--D. Thiebaut 15:21, 18 April 2010 (UTC)
--D. Thiebaut 21:48, 23 June 2010 (UTC) Revised and added Ruby elastic-mapreduce command section

Setup

We'll basically do the same thing as when we used the example WordCount program included in Hadoop, but this time we'll upload our own version of the python program in our S3 folder, and run it instead of Amazon's program. We'll use both the console and the ruby API elastic-mapreduce command to start the streaming job.

Create two Python programs, mapper.py and reducer.py:

#!/usr/bin/env python
# mapper.py
# D. Thiebaut
#
import sys
 
#--- get all lines from stdin ---
for line in sys.stdin:
    #--- remove leading and trailing whitespace---
    line = line.strip()
 
    #--- split the line into words ---
    words = line.split()
 
    #--- output tuples [word, 1] in tab-delimited format---
    for word in words: 
        print '%s\t%s' % (word, "1")

and

#!/usr/bin/env python
# reducer.py
# D. Thiebaut

import sys
 
# maps words to their counts
word2count = {}
 
# input comes from STDIN
for line in sys.stdin:
    # remove leading and trailing whitespace
    line = line.strip()
 
    # parse the input we got from mapper.py
    word, count = line.split('\t', 1)
    # convert count (currently a string) to int
    try:
        count = int(count)
    except ValueError:
        continue
 
    try:
        word2count[word] = word2count[word]+count
    except:
        word2count[word] = count
 
# write the tuples to stdout
# Note: they are unsorted
for word in word2count.keys():
    print '%s\t%s'% ( word, word2count[word] )

Do make sure they do not contain any error! Run them on your local machine, so the syntax can be checked. Fix any errors you may find.
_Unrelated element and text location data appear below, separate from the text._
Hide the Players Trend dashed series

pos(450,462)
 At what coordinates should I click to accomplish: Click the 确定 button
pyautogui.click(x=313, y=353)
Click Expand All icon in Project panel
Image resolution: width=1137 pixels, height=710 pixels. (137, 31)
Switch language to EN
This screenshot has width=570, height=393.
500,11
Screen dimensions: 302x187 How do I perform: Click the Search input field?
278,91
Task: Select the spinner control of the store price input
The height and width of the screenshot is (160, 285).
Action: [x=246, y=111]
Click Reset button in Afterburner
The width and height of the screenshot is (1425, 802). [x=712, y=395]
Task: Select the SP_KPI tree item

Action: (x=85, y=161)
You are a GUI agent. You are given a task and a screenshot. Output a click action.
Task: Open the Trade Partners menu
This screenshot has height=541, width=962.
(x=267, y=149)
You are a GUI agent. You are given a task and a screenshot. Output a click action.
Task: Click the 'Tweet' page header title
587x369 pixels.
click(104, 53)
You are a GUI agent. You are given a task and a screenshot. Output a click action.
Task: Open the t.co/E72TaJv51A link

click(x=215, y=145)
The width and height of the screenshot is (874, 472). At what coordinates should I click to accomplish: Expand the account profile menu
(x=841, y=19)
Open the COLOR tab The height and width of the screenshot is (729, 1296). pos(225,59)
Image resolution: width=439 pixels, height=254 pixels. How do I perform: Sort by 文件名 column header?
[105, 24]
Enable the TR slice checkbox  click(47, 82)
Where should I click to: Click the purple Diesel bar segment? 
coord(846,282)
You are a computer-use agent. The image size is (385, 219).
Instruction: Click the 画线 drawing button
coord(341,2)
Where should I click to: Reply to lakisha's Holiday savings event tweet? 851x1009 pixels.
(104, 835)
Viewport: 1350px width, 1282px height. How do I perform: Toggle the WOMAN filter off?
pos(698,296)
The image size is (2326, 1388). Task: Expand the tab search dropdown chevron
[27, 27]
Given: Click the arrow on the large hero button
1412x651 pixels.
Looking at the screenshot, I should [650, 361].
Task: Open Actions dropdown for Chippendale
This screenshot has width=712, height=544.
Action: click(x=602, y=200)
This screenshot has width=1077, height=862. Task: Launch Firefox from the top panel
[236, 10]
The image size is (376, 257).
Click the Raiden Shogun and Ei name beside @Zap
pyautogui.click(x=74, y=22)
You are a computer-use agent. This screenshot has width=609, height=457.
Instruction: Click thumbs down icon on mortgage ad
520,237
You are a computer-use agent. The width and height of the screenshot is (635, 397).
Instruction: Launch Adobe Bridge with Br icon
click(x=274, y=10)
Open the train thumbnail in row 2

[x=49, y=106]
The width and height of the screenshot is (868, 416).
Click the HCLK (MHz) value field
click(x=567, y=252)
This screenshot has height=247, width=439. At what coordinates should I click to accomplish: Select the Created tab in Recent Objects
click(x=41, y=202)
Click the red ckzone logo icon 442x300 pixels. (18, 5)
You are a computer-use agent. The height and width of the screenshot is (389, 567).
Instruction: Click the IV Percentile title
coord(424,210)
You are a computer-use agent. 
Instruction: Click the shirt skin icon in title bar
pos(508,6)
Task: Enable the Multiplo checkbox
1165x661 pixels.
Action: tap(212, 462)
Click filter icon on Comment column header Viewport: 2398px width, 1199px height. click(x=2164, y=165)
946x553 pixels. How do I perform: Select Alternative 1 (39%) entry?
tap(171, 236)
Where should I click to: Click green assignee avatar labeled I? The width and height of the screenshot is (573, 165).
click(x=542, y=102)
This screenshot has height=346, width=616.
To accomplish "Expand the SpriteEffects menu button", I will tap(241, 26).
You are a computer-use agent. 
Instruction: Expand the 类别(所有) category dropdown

Create a new subfolder called prog in your S3 main folder, and store mapper.py and reducer.py in it.
Create a new subfolder called logs in your S3 main folder, if there isn't one there yet. This is where we'll ask MapReduce to store the execution logs.

Using the AWS console

Create a New Job Flow

Create a New Job Flow in the Amazon Elastic MapReduce space.
This time select Run your own application and select streaming from the type.
Specify the parameters as follows:
- Input: s3://yourfolder/data/
- output: s3://yourfolder/output/
- Mapper: s3://yourfolder/prog/mapper.py
- Reducer: s3://yourfolder/prog/reducer.py
- Extra Args: leave blank

In the Configure EC2 Instances, select 1 instance, and allow debugging. Set the S3 log path to s3://yourfolder/logs/
Create the Job Flow!

Wait

Click Refresh in the AWS Console to see the status of your Job Flow.
Wait...
Wait...

If your job fails...

It is possible that your job may fail. In this case get all the logs from S3 to your local machine and delete them from S3.
On your local machine, use grep to find errors in the logs:

   cd logs
   grep -i error */*
   grep -i error */*/*

Here is an example of what you may find:

task-attempts/attempt_201003182044_0001_m_000001_2/stderr:IndentationError: unexpected indent
task-attempts/attempt_201003182044_0001_m_000001_2/syslog:2010-03-18 20:46:03,363 INFO 
     org.apache.hadoop.streaming.PipeMapRed (Thread-5): MRErrorThread done 
task-attempts/attempt_201003182044_0001_m_000001_2/syslog:2010-03-18 20:46:03,449 WARN
     org.apache.hadoop.mapred.TaskTracker (main): Error running child

indicating that the python program may not be well indented!! If this is the case, you know what to do!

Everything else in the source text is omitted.